Here’s one for the arachnophobes. Not because I want to scare anyone, or offend, but in the hope of some progress towards reconciliation. The pale crab spider, misumena vatia, is about as far from dark, menacing, long-legged creepy-crawly as you can get; in fact, it’s really just a flower with legs.
That’s the point, of course, because miseuma is a sit-and-wait predator, and its pale hues particularly suit it when perched on a similarly pale-coloured flower. The usual colour range is anywhere from pure white to pistachio ice-cream green, so the bright yellow one in the image above is right in the middle.
On a dandelion it would have been all but invisible, as is the white form on an ox-eye daisy; however, like many camouflaged animals, it isn't just the colour-match that hides it, but the colour juxtaposition which confuses the eye of prey or predator. When I saw it, sitting brazenly on a large shining ivy leaf in the slanting rays of the afternoon sun, I did a double take. It took me a squinting moment to recognise what it was, even though this is a widespread and familiar creature.
Against the glossy green leaf, the spider’s seemingly bright lemon bon-bon colour made it look very un-spiderlike; most spiders are dark, after all. Then there was the asymmetric leg pose, which cleverly disguises the eager waiting claws ready to grasp a hapless fly up to the deadly jaws. My first, not quite fully formed subconscious thought was of a flower bud, or fallen calyx, and it was only as I shifted position for a closer look that recognition dawned.

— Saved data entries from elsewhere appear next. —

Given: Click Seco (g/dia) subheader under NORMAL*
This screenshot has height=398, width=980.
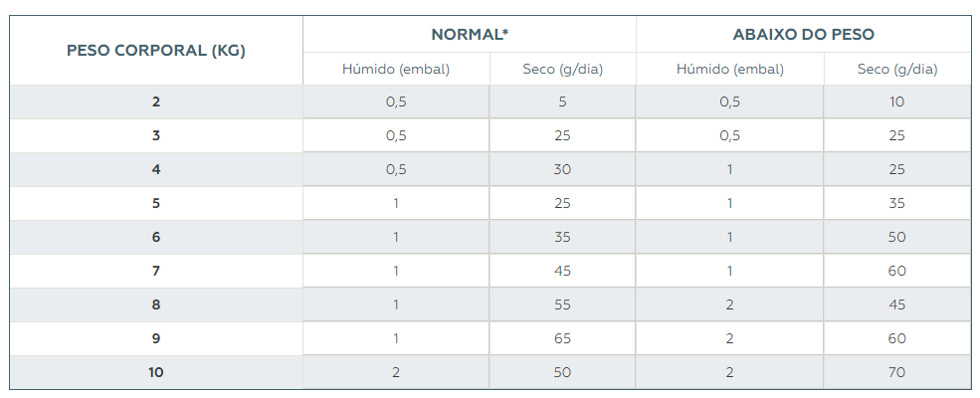Looking at the screenshot, I should (x=563, y=70).

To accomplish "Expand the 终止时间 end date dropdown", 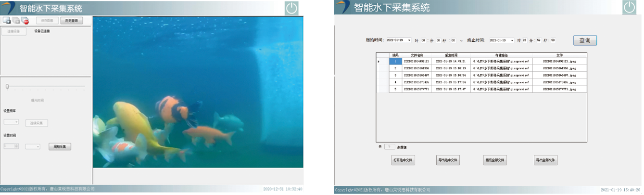I will 512,40.
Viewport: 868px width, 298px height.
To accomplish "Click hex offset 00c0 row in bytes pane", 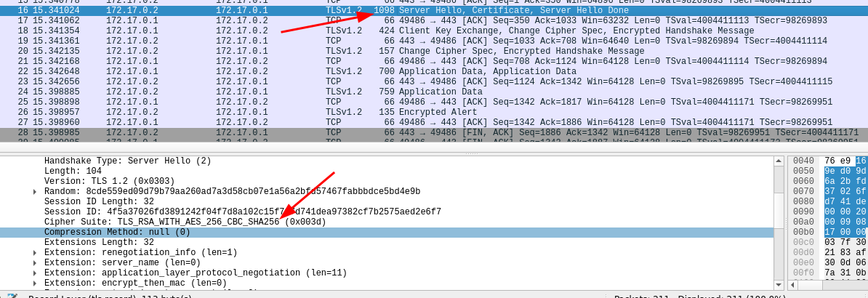I will [x=803, y=242].
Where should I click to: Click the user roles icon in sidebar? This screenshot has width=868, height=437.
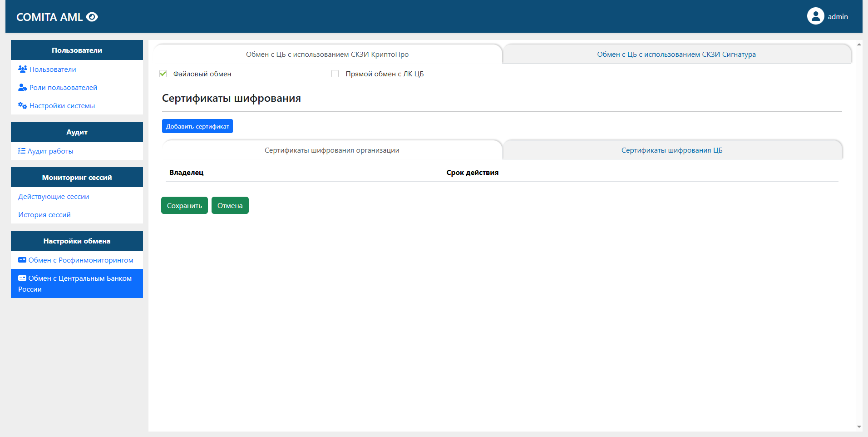22,87
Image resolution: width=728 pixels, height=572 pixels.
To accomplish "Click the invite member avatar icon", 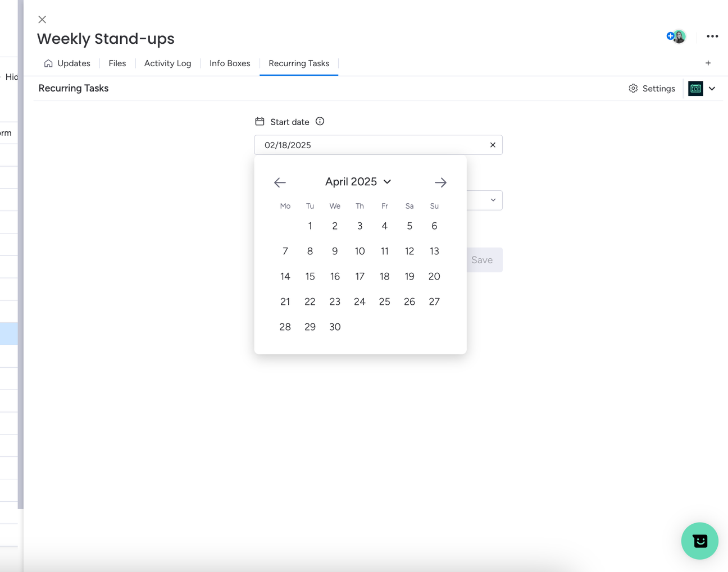I will click(x=676, y=36).
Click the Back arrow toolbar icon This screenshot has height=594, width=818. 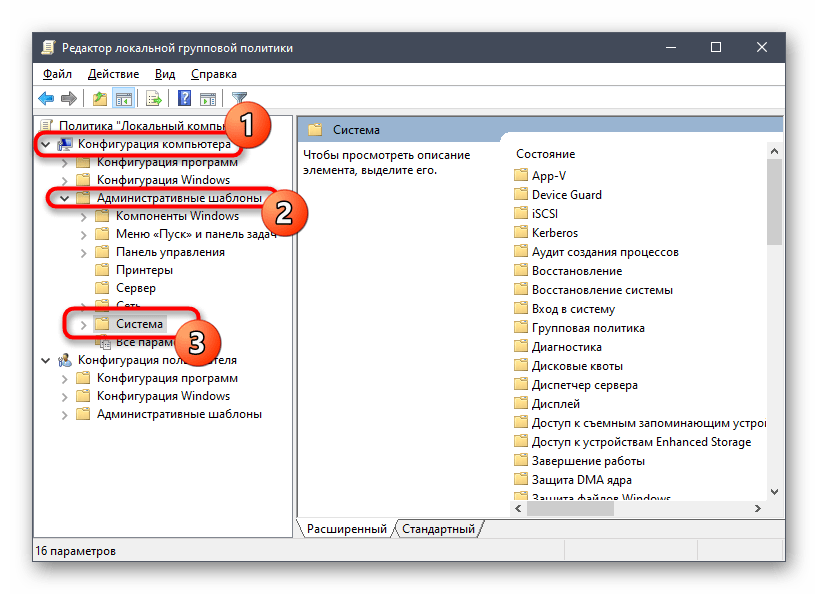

Apart from being beautiful, misumena is fascinating because it can change its body colour to better match the exact colour of the flower upon which it finds itself. Granted, it takes a few days to complete this chameleon feat, but that’s pretty damn impressive. Intuitively, this suggests the spiders are deliberately adjusting their body colour to better hide amongst the petals; but insects see flower colours differently from us. There is experimental evidence that colour-matching actually makes no difference to prey-catching success rates (the experimenters had fun swapping spiders between different flowers to study this). So exact shade may be less important than simply being an unlikely pallid blob in the herbage, just as in the case of my leaf-perching specimen.
24/04/2014 at 11:49
Hi Richard I had one last year on the flat flower head of a dogwood,The flower had pick a tinge on white and the spider matched the colours at first I didn't see it as I was looking at a butterfly.